> PROVIDED INFORMATION
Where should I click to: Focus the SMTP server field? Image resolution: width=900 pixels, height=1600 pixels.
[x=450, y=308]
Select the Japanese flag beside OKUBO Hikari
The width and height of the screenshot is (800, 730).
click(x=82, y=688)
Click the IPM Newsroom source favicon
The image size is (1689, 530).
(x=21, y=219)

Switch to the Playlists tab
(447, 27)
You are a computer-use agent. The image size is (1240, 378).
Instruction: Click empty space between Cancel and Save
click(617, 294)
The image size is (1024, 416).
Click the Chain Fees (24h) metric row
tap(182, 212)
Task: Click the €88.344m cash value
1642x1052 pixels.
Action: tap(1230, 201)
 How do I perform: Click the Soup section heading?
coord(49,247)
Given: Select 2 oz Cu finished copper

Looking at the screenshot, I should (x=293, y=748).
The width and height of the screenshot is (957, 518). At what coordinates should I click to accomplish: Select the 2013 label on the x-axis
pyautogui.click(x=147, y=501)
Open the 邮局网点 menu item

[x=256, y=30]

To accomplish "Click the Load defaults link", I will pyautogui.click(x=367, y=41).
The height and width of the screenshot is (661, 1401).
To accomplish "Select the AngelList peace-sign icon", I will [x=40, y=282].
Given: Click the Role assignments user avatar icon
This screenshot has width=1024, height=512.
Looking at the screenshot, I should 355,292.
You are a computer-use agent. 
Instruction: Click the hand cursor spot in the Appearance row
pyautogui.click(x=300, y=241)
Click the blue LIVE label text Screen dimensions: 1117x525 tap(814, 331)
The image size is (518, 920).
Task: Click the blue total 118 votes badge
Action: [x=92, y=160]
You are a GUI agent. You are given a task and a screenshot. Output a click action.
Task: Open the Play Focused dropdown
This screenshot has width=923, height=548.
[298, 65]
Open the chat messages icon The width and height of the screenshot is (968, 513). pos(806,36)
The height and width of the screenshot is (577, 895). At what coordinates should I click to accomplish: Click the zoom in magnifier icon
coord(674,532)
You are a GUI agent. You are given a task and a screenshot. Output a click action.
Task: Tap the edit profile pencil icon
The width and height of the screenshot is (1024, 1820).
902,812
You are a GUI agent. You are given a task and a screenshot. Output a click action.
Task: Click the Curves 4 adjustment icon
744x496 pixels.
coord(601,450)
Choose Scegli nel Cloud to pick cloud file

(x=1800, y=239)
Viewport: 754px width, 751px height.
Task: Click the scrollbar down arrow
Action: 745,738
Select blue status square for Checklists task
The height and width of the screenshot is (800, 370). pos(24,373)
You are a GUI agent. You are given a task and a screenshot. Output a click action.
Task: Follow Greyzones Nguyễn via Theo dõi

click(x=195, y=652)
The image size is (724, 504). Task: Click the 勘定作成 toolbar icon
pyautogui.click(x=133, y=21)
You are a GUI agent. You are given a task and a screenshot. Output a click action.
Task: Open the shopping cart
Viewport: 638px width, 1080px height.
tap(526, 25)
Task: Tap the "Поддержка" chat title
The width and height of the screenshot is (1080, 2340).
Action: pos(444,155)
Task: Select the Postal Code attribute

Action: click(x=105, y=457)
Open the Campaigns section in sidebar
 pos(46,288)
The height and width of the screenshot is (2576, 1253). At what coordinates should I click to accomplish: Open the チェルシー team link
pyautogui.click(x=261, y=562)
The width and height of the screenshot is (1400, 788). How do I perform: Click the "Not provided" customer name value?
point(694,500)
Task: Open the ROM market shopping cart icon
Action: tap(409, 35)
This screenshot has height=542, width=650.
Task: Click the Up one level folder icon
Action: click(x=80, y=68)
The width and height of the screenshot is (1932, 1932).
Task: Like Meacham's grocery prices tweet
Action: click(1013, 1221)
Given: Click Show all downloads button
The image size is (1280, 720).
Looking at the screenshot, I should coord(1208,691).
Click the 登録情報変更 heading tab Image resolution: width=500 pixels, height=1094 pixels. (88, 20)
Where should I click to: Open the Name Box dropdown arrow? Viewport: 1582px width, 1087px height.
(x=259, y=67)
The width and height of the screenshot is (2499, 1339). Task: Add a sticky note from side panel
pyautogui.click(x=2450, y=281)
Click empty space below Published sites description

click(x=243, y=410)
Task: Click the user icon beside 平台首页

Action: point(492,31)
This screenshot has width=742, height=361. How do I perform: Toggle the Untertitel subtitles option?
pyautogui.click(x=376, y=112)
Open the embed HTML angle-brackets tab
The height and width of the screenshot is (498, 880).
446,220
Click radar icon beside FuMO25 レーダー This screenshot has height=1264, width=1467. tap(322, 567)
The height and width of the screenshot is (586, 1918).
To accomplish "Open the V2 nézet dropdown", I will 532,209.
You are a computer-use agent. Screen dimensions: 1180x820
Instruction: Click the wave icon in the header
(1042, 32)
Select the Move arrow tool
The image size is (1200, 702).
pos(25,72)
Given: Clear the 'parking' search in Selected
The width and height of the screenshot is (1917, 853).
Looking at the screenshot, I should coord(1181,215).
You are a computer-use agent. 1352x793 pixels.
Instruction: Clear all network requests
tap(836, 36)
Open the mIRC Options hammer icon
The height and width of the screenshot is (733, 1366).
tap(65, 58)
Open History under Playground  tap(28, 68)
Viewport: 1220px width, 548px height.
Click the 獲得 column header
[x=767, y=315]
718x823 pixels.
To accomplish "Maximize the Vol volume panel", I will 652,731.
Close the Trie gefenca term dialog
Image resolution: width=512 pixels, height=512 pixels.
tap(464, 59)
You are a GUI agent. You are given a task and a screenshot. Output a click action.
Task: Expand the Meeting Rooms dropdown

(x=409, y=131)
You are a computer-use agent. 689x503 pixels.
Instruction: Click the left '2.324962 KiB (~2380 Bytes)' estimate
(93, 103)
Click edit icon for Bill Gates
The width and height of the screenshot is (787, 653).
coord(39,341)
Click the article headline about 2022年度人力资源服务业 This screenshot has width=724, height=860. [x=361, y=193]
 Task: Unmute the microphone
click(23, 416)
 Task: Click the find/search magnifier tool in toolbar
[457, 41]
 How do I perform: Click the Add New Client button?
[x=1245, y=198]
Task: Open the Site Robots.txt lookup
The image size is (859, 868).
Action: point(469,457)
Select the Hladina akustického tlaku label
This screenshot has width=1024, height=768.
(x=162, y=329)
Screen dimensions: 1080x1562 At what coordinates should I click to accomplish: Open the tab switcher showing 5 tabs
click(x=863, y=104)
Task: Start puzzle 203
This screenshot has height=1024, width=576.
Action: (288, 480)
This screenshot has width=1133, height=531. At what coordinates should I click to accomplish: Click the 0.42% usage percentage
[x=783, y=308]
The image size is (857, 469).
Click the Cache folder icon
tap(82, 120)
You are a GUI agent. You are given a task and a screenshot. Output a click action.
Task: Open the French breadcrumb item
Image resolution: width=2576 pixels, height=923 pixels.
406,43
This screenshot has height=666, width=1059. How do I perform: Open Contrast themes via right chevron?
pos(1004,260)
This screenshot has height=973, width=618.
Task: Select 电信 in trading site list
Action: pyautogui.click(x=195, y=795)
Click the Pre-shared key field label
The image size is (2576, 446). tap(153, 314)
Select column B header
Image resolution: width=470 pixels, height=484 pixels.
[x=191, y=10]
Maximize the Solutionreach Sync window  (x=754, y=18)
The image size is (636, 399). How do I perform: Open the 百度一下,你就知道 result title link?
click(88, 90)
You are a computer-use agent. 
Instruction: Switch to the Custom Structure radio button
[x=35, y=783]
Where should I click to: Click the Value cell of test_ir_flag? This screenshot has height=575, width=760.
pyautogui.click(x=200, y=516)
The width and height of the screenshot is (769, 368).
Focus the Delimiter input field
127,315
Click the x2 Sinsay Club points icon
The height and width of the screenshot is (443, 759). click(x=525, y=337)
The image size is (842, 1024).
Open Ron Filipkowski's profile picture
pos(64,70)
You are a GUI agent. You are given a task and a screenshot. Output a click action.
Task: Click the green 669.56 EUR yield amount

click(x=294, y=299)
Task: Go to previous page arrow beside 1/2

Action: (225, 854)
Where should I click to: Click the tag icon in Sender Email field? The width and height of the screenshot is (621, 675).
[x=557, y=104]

> TRY IT
Scan the listing above for the line that has "The height and width of the screenshot is (733, 1366).", then copy exactly from that line through the line that has "You are a computer-use agent. 689x503 pixels.".

> SOLUTION TO THIS TASK
The height and width of the screenshot is (733, 1366).
tap(65, 58)
Open History under Playground  tap(28, 68)
Viewport: 1220px width, 548px height.
Click the 獲得 column header
[x=767, y=315]
718x823 pixels.
To accomplish "Maximize the Vol volume panel", I will 652,731.
Close the Trie gefenca term dialog
Image resolution: width=512 pixels, height=512 pixels.
tap(464, 59)
You are a GUI agent. You are given a task and a screenshot. Output a click action.
Task: Expand the Meeting Rooms dropdown

(x=409, y=131)
You are a computer-use agent. 689x503 pixels.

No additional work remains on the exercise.